═════ Passage to read
Most employment lawsuits consist of claims by employees against employers for alleged wrongdoing. The converse, far less common, genre of workplace litigation is suits by employers against allegedly wayward employees.
A pair of cases decided concurrently by the Minnesota Court of Appeals last month reflected the latter pattern: employers alleging that ex-employees transgressed their obligations when they left their jobs.
The cases shared several similarities, but one major disparity: They ended up with different results.
In one case, the employee was exonerated from civil liability for allegedly breaching an agreement not to solicit customers, in the other, a former employee was held in civil contempt for violating a court order and had to pay damages in excess of $1 million, to boot.
An agreement by an employee not to solicit customers upon leaving employment was nixed by the appellate court in JAB, Inc., v. Naegle, 2015 Minn. App. LEXIS 46 (July 13, 2015). The agreement, signed by a beauty stylist, provided a two-year customer non-solicitation period after her employment ended. She subsequently began working at a competitor and was sued for violating the non-solicitation provision when she contacted her customers about her new place of employment. The Hennepin County District Court denied her former employer’s request for a temporary injunction, and the appellate court affirmed.
The non-solicitation agreement could not be enforced under the Statute of Frauds, Minn. Stat. § 5.1301, which requires written documentation if an “agreement cannot be performed within one year from its making.” The Statute of Frauds also requires express consideration, which was absent here. The absence of any express consideration means the two-year restriction cannot be enforced. The prohibition of the statute serves a valid purpose in avoiding forcing the parties to prove a lengthy contract based upon the memory and truthfulness of witnesses and the parties. It would be repugnant to common sense to enforce a contract that cannot be performed until 24 months after an unspecified future date and does not express consideration.
While enforcement beyond the one-year period may be enforced when there has been part performance, that doctrine does not apply here because the employee never acted as if the agreement were valid. To the contrary, she notified her customers as soon as she left and sought to solicit their business immediately.
The injunction was properly denied by the trial judge because the statute of fraud “prohibits an action brought to enforce a contract that cannot be performed within a year … when the contract does not express consideration in writing.”
══════════
#### Problems to work on
a - Decide whether each statement agrees with the passage on employer suits against former employees: (i) suits by employers against employees are less common than suits by employees against employers; (ii) the stylist's agreement set a one-year customer non-solicitation period; (iii) the Hennepin County District Court granted the former employer a temporary injunction. Answer yes or no for each, and quote the words of the passage that settle it.
b - Turn the paragraph of the passage on employer suits against former employees that begins "An agreement by an employee not to solicit customers" into a short bulleted list that keeps its main facts.
c - Duplicate word for word the part of the passage on employer suits against former employees starting at "A pair of cases" and ending at "million, to boot.".
The records have no role in any of this work.
═════ Excerpted records
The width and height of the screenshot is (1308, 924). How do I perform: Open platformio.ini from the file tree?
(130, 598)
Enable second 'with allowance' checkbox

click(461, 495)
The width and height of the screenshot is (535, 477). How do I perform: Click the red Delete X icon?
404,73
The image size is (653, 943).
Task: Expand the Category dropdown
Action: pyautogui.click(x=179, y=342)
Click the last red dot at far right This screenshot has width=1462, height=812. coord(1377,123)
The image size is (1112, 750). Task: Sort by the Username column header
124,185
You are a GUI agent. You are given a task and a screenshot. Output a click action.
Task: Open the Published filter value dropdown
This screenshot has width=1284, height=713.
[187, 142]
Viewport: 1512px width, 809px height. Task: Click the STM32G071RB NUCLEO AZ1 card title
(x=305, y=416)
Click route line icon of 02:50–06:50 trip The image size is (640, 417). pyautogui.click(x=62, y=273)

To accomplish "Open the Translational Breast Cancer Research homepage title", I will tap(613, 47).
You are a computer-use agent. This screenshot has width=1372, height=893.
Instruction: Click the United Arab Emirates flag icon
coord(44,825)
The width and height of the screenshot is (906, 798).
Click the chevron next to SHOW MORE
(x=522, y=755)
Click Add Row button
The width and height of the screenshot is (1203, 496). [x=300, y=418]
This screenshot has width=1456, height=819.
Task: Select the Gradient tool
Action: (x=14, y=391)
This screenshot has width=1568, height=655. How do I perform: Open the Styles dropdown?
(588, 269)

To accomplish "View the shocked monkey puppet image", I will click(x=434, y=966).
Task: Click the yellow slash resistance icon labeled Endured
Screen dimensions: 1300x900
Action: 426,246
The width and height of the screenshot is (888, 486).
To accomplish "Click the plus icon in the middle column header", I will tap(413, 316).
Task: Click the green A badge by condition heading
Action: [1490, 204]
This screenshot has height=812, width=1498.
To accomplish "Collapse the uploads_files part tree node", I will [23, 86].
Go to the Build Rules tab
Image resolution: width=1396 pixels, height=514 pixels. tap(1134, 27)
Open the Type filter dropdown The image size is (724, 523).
══════════
#### Solutions by task
a -
(i) Yes: "The converse, far less common, genre of workplace litigation is suits by employers against allegedly wayward employees."
(ii) No: "provided a two-year customer non-solicitation period after her employment ended."
(iii) No: "The Hennepin County District Court denied her former employer’s request for a temporary injunction, and the appellate court affirmed."

b -
- In JAB, Inc., v. Naegle (July 13, 2015), the appellate court struck down an employee's agreement not to solicit customers after leaving.
- A beauty stylist had signed the agreement, which set a two-year customer non-solicitation period after her employment ended.
- She went to work for a competitor, contacted her customers about her new workplace, and was sued for violating the provision.
- The Hennepin County District Court denied the former employer's request for a temporary injunction, and the appellate court affirmed.

c -
A pair of cases decided concurrently by the Minnesota Court of Appeals last month reflected the latter pattern: employers alleging that ex-employees transgressed their obligations when they left their jobs.
The cases shared several similarities, but one major disparity: They ended up with different results.
In one case, the employee was exonerated from civil liability for allegedly breaching an agreement not to solicit customers, in the other, a former employee was held in civil contempt for violating a court order and had to pay damages in excess of $1 million, to boot.